Compatibility-wise, there are a couple of key points to be aware of. If attempting to add a QLC drive to a non-QLC node, or vice versa, the unsupported drive will be blocked with the ‘WRONG_TYPE’ error. However, QLC and non-QLC nodes will happily coexist in different pools within the same cluster. But attempting to merge storage node pools with differing media classes will output the error ‘All nodes in the nodepool must have compatible [HDD|SSD] drive technology’.

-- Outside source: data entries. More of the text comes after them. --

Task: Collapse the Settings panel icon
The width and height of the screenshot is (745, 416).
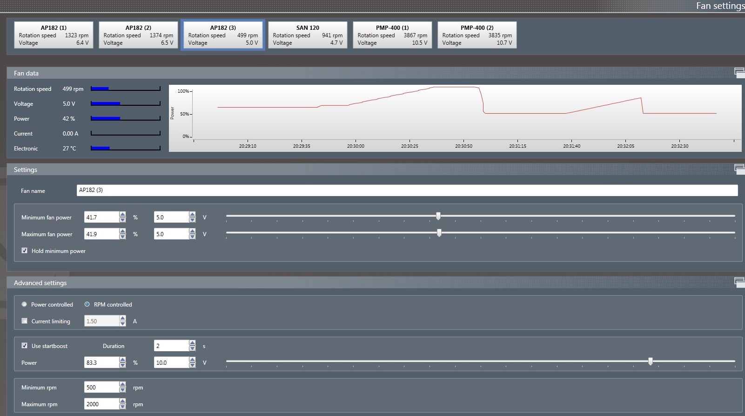Action: (739, 169)
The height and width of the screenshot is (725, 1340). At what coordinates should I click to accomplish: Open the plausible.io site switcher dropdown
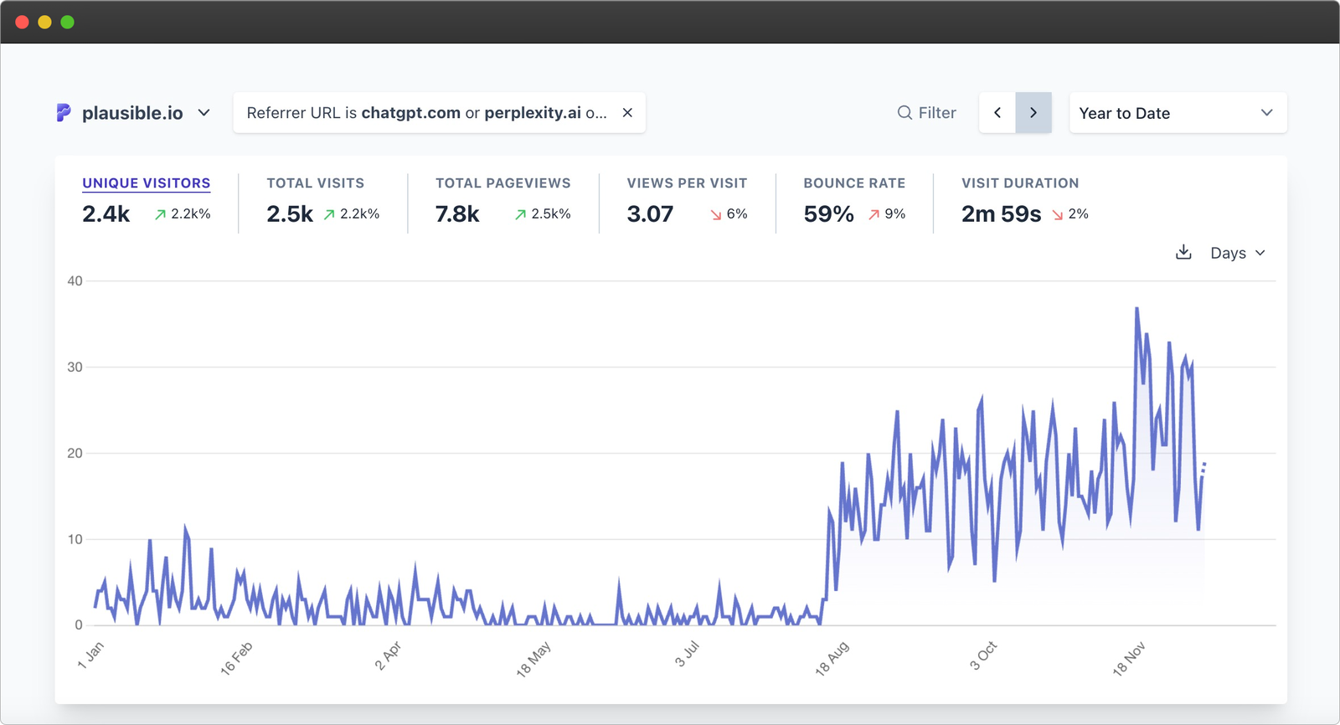pos(204,113)
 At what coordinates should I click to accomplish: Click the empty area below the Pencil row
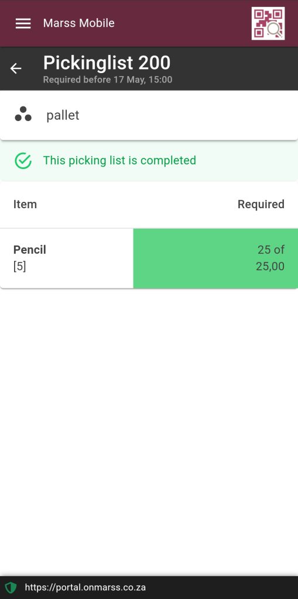click(x=149, y=432)
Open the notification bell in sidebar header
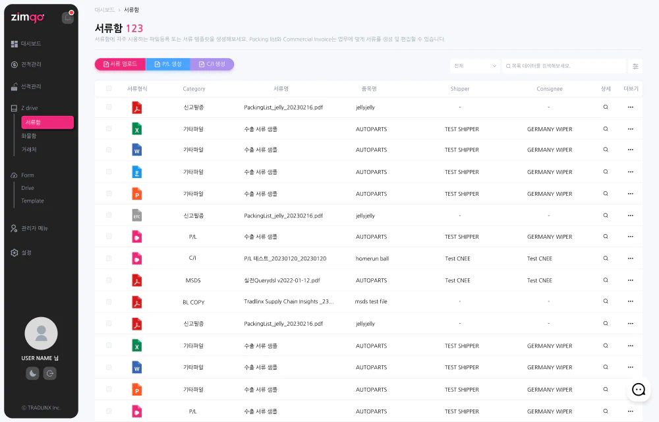 coord(67,18)
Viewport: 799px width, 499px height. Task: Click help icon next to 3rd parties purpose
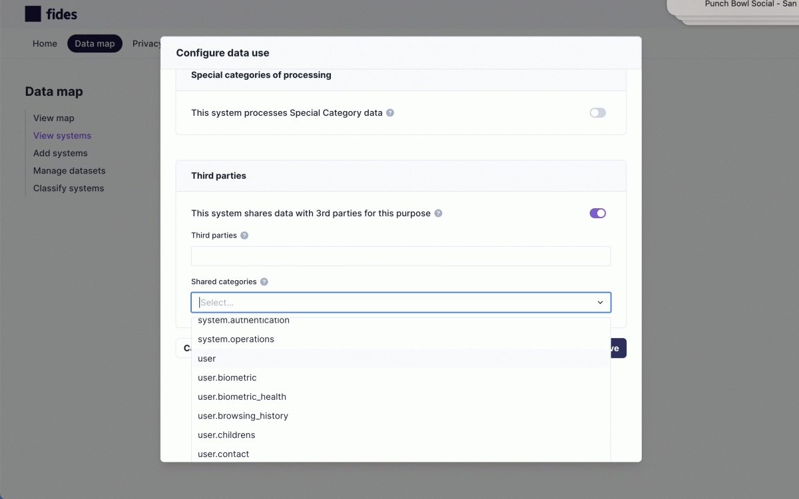pos(438,214)
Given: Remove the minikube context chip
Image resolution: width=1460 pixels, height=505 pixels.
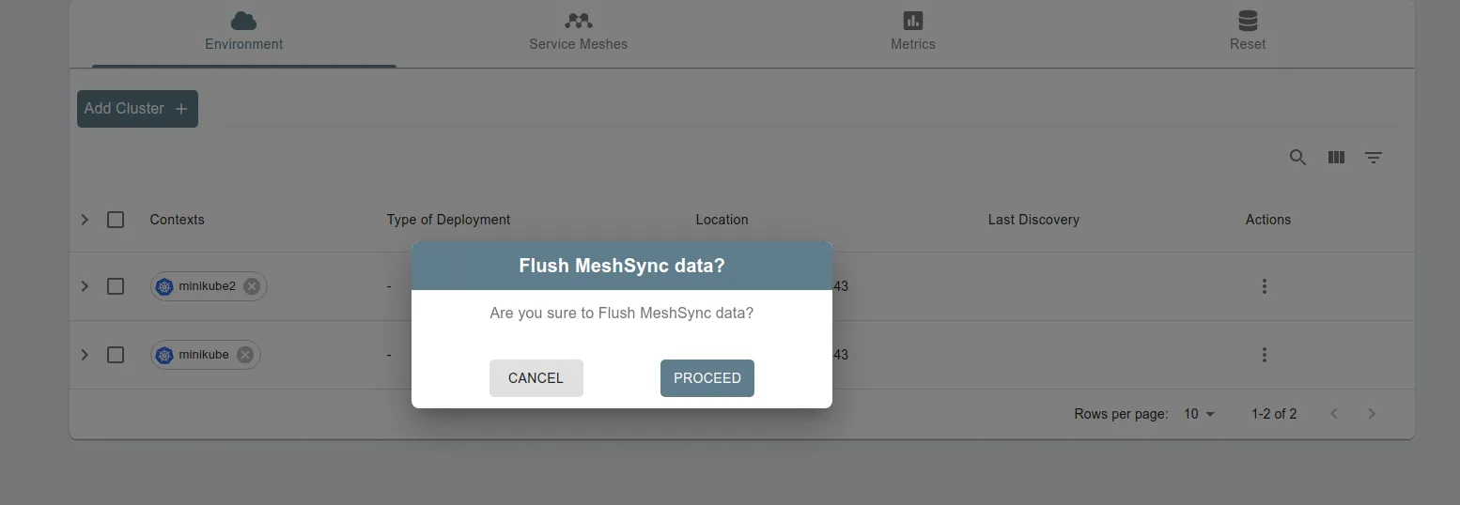Looking at the screenshot, I should 245,355.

From the WebUI, the ‘drive details’ pop-up window displays ‘NVME, SSD, QLC’ as the ‘Connection and media type’. This can be viewed by navigating to Hardware configuration > Drives and selecting ‘View details’ for the desired drive:
The WebUI SmartPools summary, available by browsing to Storage pools > SmartPools, also incorporates ‘QLC’ into the pool name:
Similarly, in the ‘node pool details’:
From the OneFS CLI, existing commands displaying DSP (drive support package), PSI (platform support infrastructure), and storage and node pools display a new ‘media_class’ string, ‘QLC’. For example:
# isi storagepool nodepools ls ID Name Nodes Node Type IDs Protection Policy Manual ------------------------------------------------------------------------- 1 f600_15tb-ssd-qlc_736gb 1 1 +2d:1n No 2 3 ------------------------------------------------------------------------- Total: 1
# isi storagepool nodetypes ls ID Product Name Nodes Manual -------------------------------------------------------------- 1 F600-1U-Dual-736GB-2x25GE SFP+-15TB SSD QLC 1 No 2 3 -------------------------------------------------------------- Total: 1
OneFS 9.4 also introduces new model and vendor class fields, providing a dynamic and extensible path to determine what drive statistics and information to gather, how to capture them, and how to display them – in preparation for future drive technologies. For example:
# isi_radish -a Bay 0/nvd15 is Dell Ent NVMe P5316 RI U.2 30.72TB FW:0.0.8 SN:BTAC1436043630PGGN, 60001615872 blks Log Sense data (Bay 0/nvd15 ) – Supported log pages 0x1 0x2 0x3 0x4 0x5 0x6 0x80 0x81 SMART/Health Information Log ============================ Critical Warning State: 0x00 Available spare: 0 Temperature: 0 Device reliability: 0 Read only: 0 Volatile memory backup: 0 Temperature: 297 K, 23.85 C, 74.93 F Available spare: 100 Available spare threshold: 10 Percentage used: 0 Data units (512,000 byte) read: 1619199 Data units written: 10075777 Host read commands: 67060074 Host write commands: 4461942671 Controller busy time (minutes): 1 Power cycles: 21 Power on hours: 420 Unsafe shutdowns: 18 Media errors: 0 No. error info log entries: 0 Warning Temp Composite Time: 0 Error Temp Composite Time: 0 Temperature 1 Transition Count: 0 Temperature 2 Transition Count: 0 Total Time For Temperature 1: 0 Total Time For Temperature 2: 0
Finally, PowerScale F600 and F900 nodes must be running OneFS 9.4 and the latest DSP in order to support QLC drives. In the event of a QLC drive failure, it must be replaced with another QLC drive. Additionally, any attempts to downgrade a QLC node to a version prior to OneFS 9.4 will be blocked.